Show the lines below that contain the string "gear".

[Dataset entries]

.....

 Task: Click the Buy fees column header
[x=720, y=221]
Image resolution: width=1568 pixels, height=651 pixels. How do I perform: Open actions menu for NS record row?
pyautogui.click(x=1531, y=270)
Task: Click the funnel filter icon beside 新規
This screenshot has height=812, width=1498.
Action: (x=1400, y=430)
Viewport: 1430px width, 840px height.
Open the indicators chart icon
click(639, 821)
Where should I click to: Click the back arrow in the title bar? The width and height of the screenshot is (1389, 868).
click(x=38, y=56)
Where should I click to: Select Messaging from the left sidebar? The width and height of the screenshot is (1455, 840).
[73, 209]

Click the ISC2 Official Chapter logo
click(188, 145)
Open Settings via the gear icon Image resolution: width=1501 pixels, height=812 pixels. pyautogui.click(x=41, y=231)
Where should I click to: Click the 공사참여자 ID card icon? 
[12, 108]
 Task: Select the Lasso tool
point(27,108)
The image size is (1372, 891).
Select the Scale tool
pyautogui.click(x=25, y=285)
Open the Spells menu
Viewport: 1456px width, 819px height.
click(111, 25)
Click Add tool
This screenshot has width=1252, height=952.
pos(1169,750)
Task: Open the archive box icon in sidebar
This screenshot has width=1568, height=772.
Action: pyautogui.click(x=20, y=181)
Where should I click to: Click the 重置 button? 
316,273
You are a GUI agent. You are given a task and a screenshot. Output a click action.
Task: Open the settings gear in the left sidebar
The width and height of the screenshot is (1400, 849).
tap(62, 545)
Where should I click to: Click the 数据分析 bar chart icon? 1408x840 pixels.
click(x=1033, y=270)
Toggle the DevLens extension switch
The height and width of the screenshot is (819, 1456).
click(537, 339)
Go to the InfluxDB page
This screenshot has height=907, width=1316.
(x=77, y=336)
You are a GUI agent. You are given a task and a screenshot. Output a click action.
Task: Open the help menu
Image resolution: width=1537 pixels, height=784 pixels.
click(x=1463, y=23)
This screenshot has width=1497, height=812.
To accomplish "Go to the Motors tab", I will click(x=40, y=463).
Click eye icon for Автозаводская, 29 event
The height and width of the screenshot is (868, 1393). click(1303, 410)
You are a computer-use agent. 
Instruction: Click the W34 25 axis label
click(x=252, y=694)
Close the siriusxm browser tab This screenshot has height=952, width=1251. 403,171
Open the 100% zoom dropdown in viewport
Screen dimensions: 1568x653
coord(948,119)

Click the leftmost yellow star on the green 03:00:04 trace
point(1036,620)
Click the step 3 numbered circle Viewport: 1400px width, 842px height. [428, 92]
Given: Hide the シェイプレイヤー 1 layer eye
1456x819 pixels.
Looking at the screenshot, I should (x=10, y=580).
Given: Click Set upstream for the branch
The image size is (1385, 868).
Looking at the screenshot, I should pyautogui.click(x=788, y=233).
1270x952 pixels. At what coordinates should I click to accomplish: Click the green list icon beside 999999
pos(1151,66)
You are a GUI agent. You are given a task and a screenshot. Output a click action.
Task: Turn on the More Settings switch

.....

» RESPONSE:
Open Settings via the gear icon Image resolution: width=1501 pixels, height=812 pixels. pyautogui.click(x=41, y=231)
Task: Open the settings gear in the left sidebar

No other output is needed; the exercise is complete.